TASK STATEMENT.
Please work out how many lines in the material contain "computer" and give only that figure.
*** MATERIAL FOR THE TASK
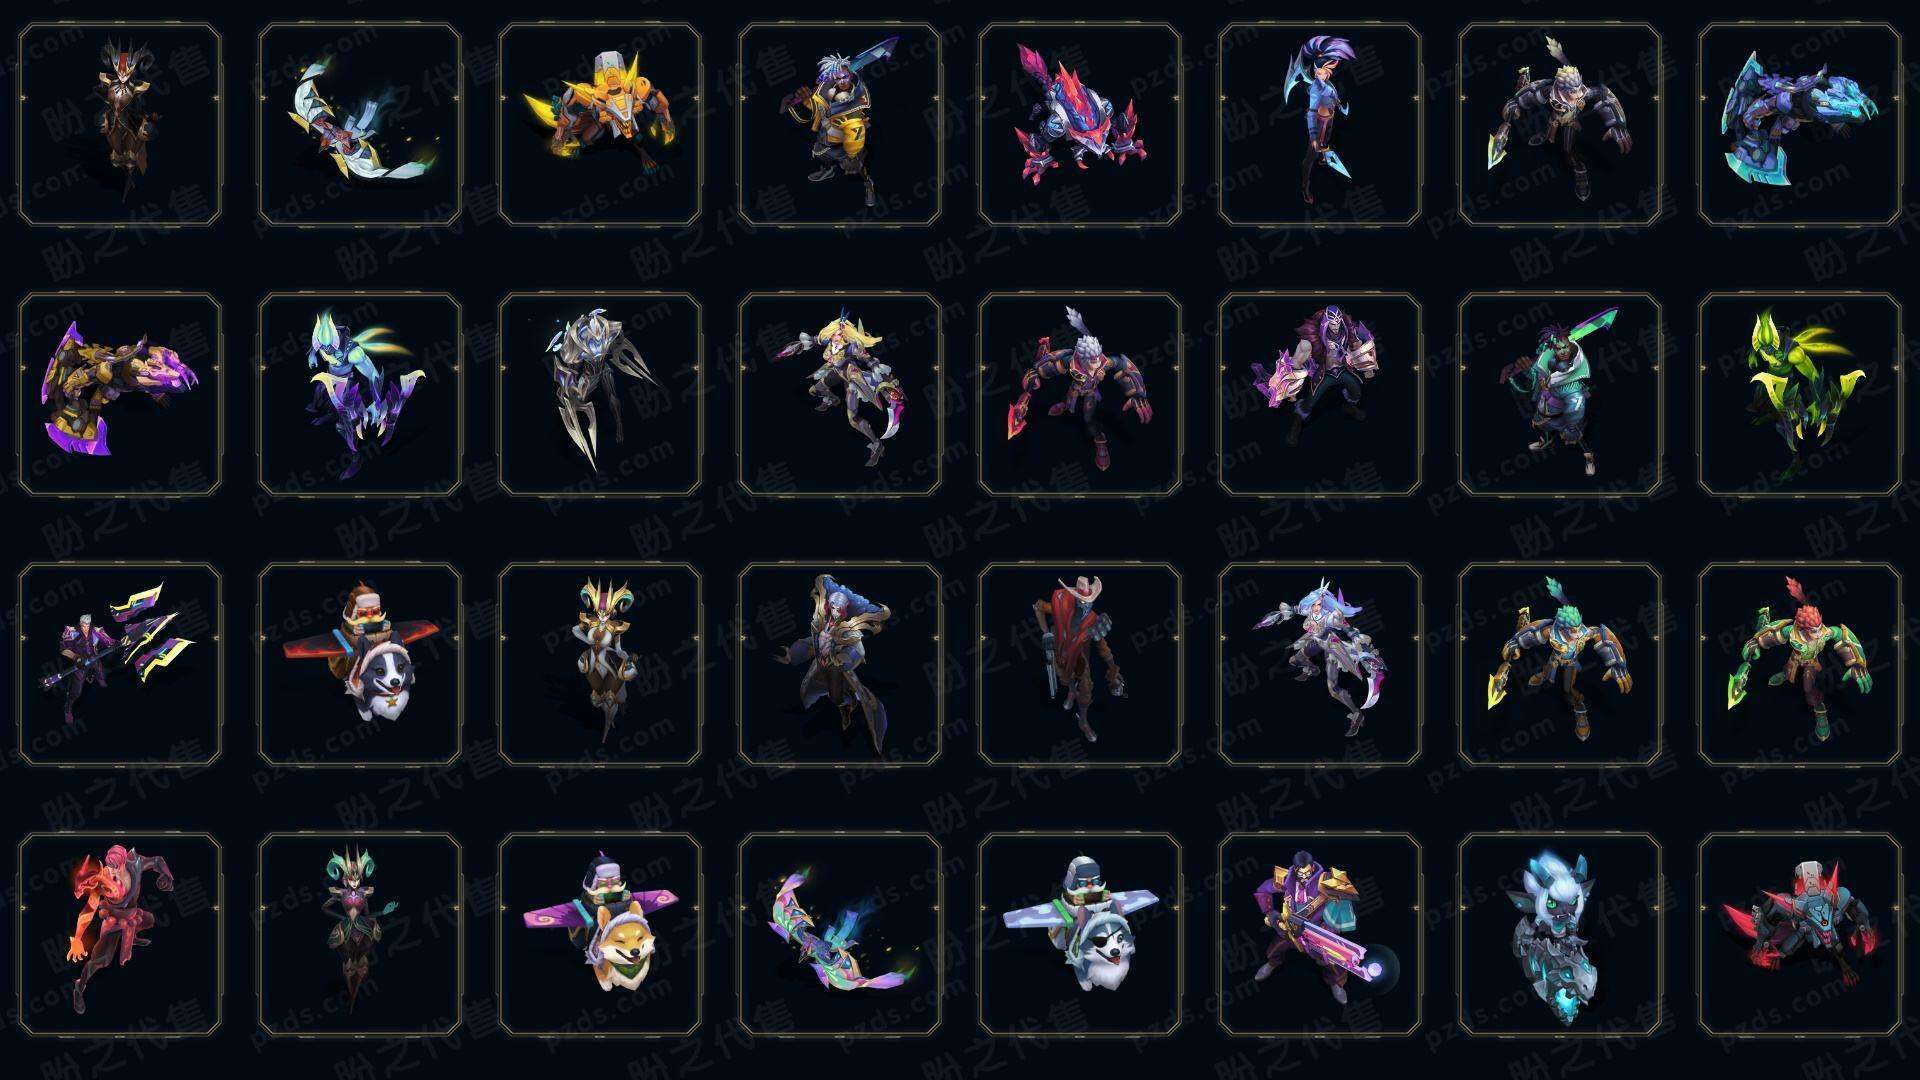
Task: Select the purple and gold axe creature skin
Action: 120,394
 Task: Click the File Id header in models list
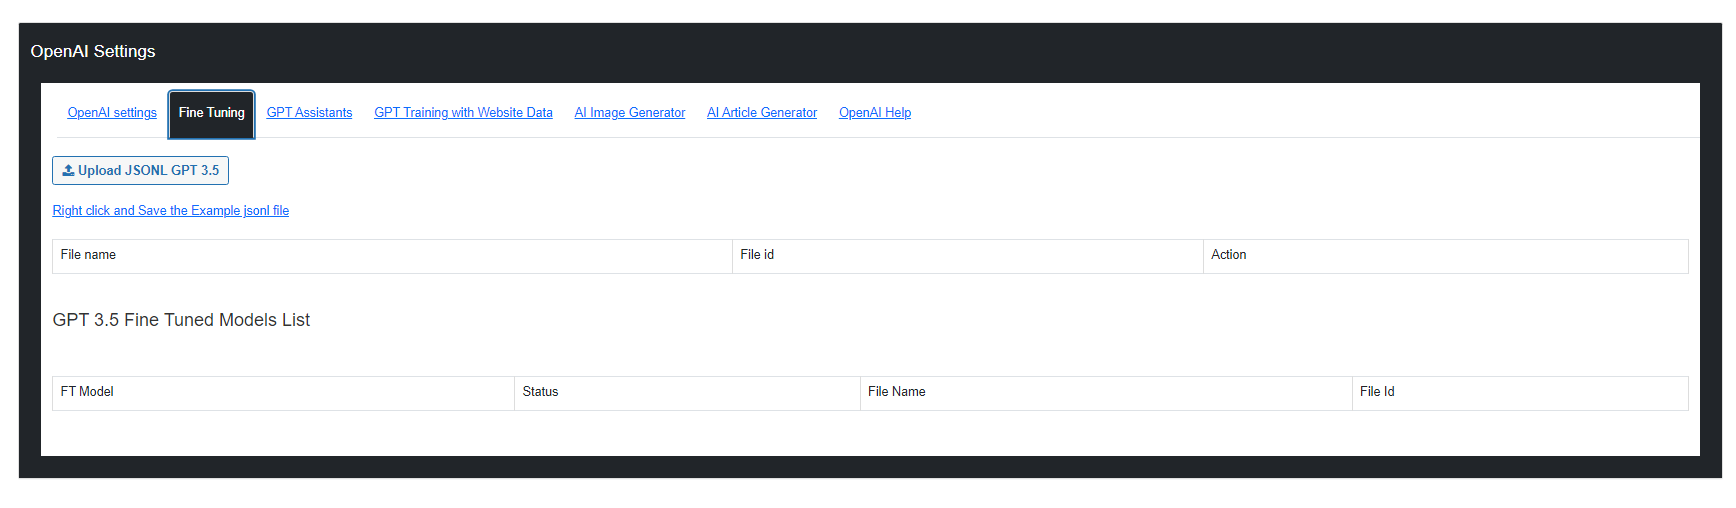tap(1520, 393)
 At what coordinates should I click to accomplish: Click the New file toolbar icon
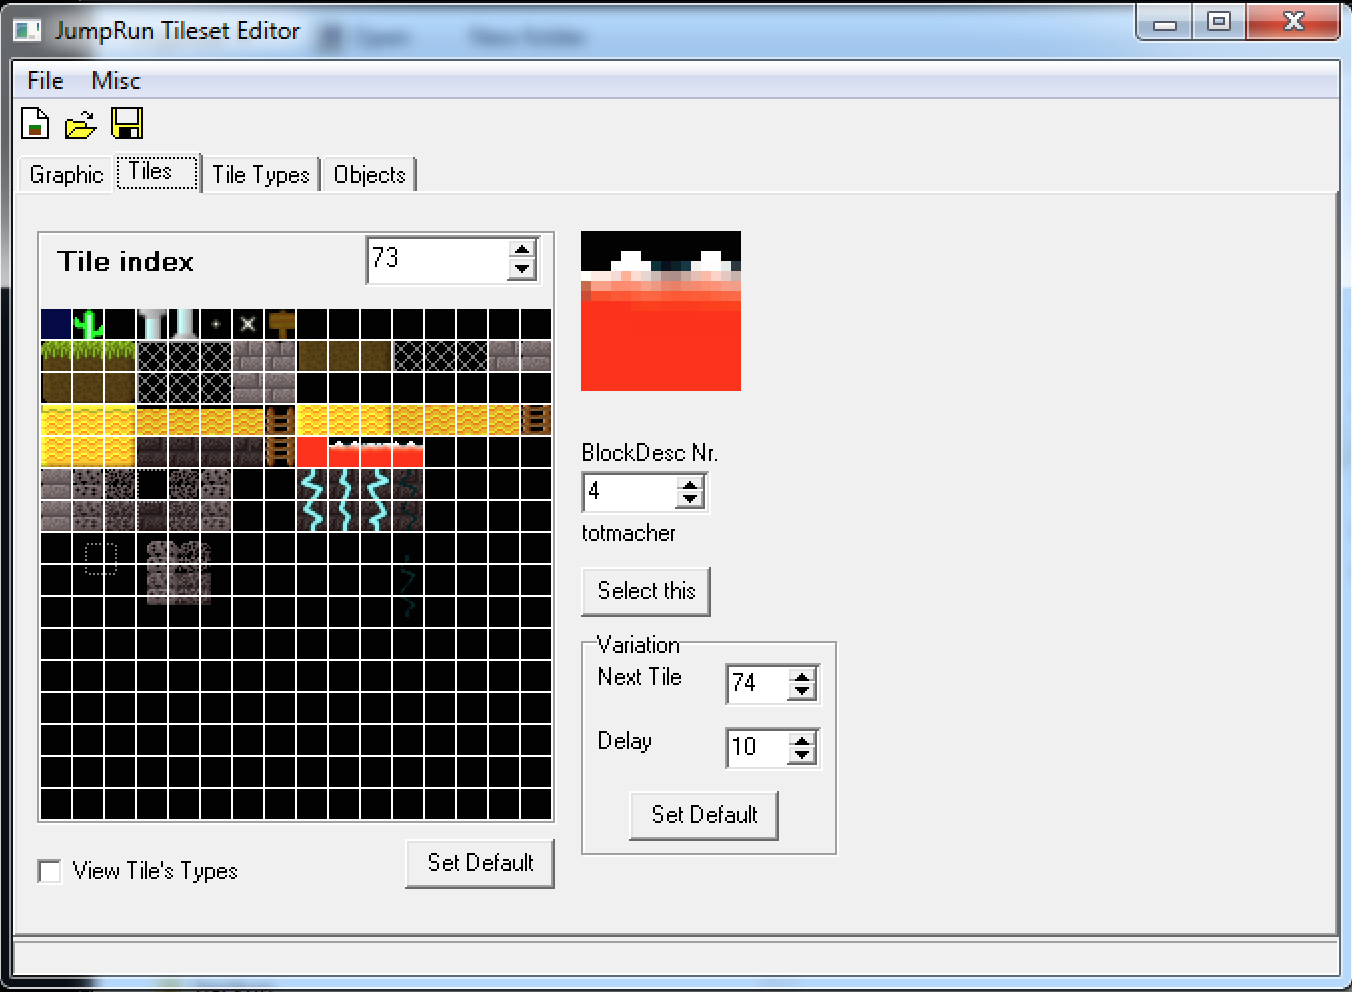click(x=35, y=124)
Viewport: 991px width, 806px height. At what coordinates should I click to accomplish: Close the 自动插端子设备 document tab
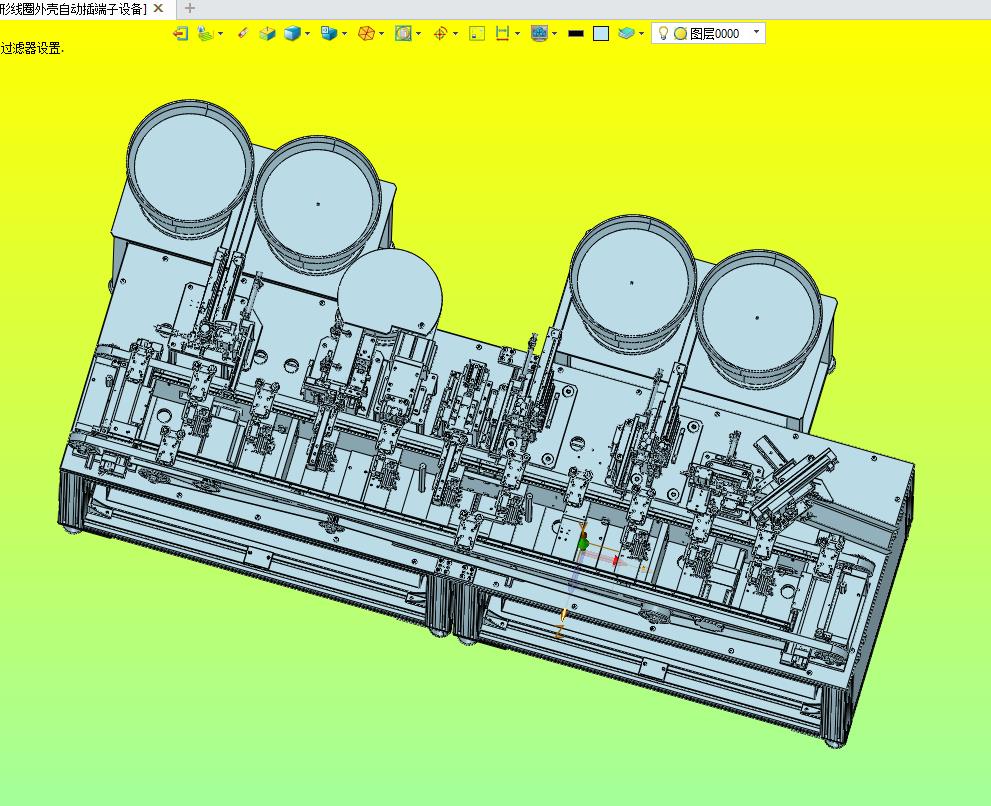[x=158, y=9]
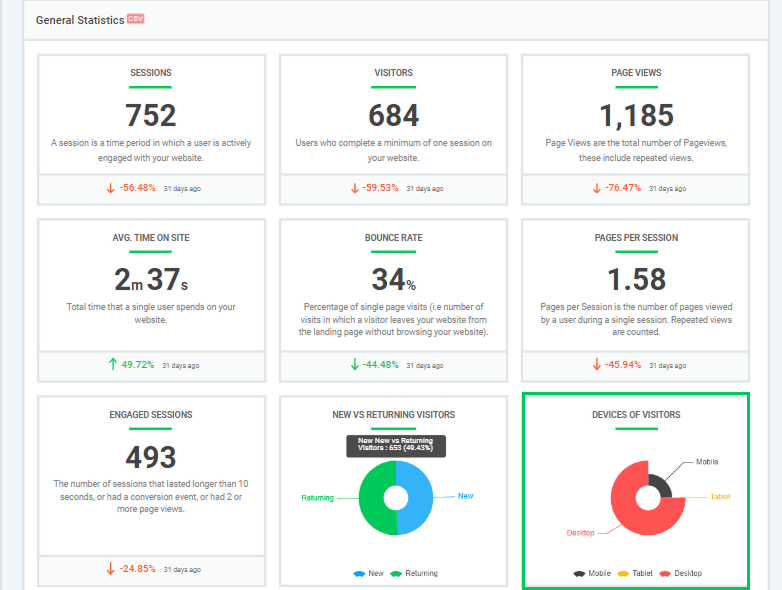Image resolution: width=782 pixels, height=590 pixels.
Task: Toggle the Desktop legend item in devices chart
Action: (678, 574)
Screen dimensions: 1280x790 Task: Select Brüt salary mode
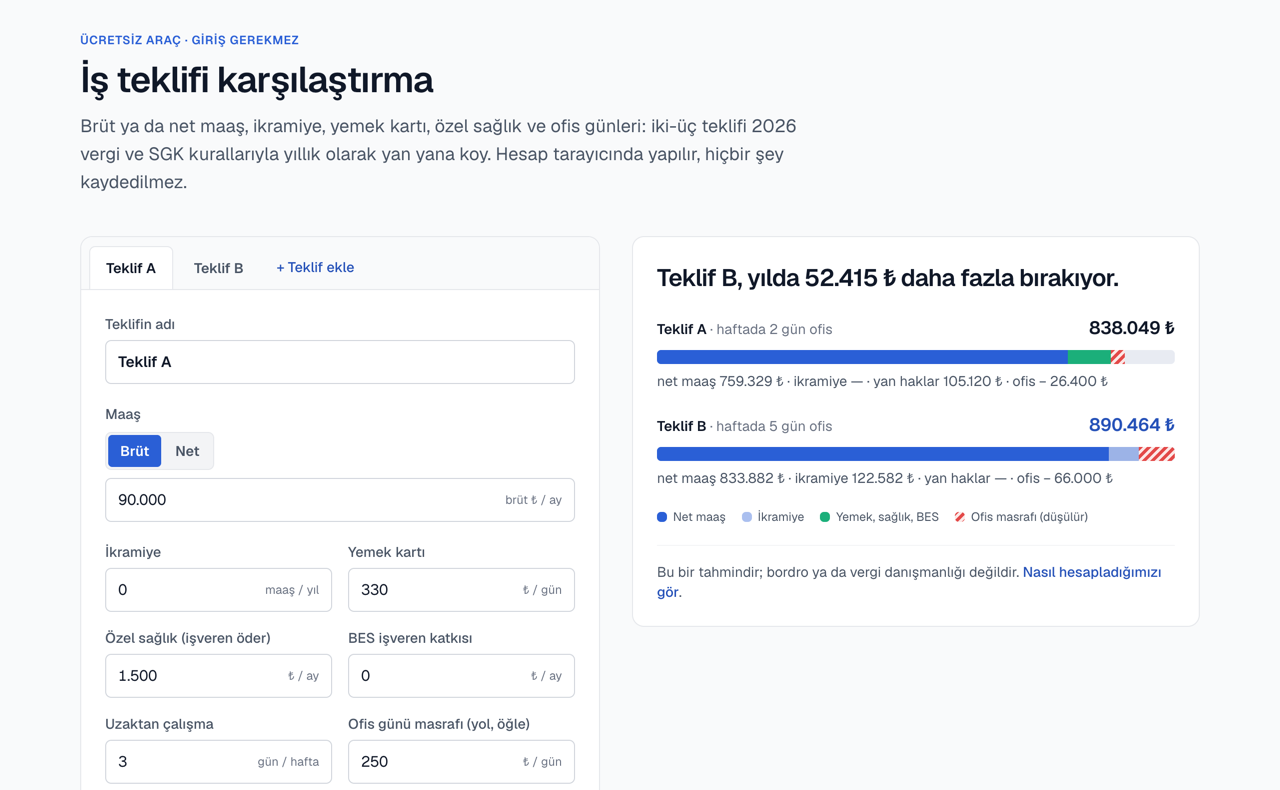135,451
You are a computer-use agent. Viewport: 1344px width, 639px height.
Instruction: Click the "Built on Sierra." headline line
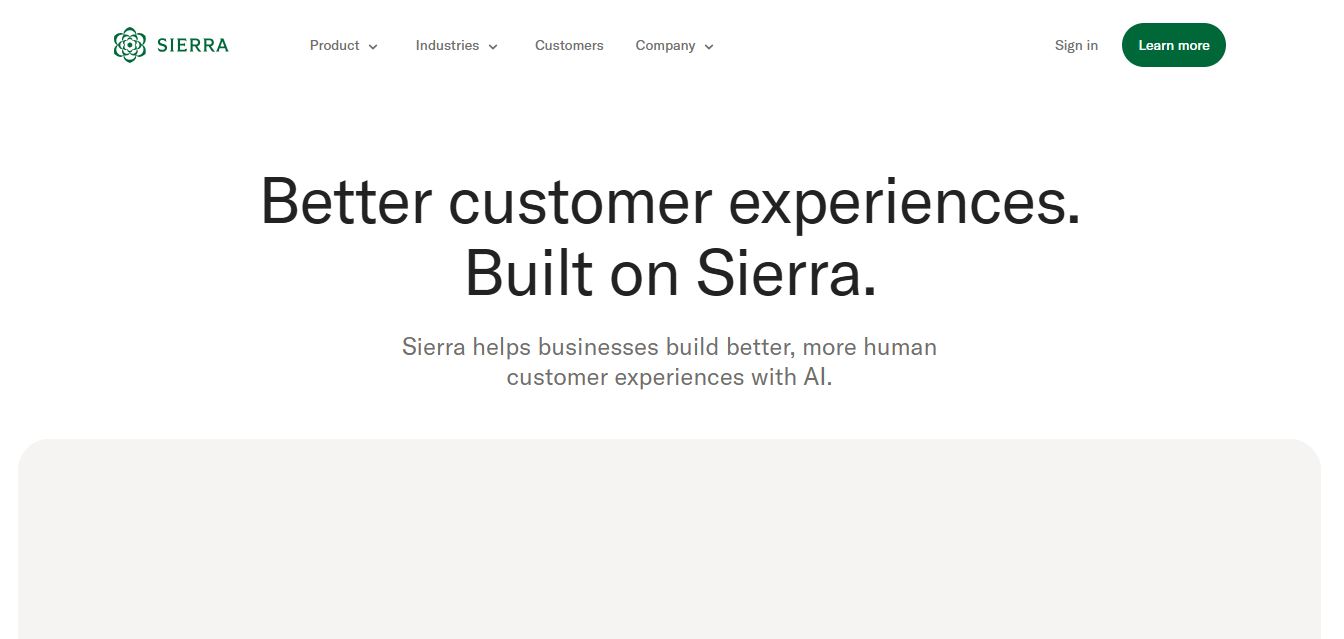(670, 272)
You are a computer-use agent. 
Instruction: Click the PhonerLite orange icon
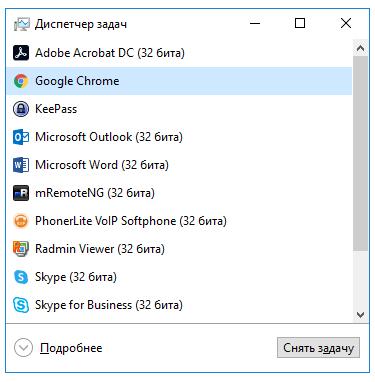coord(21,221)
******
FINAL ANSWER.
2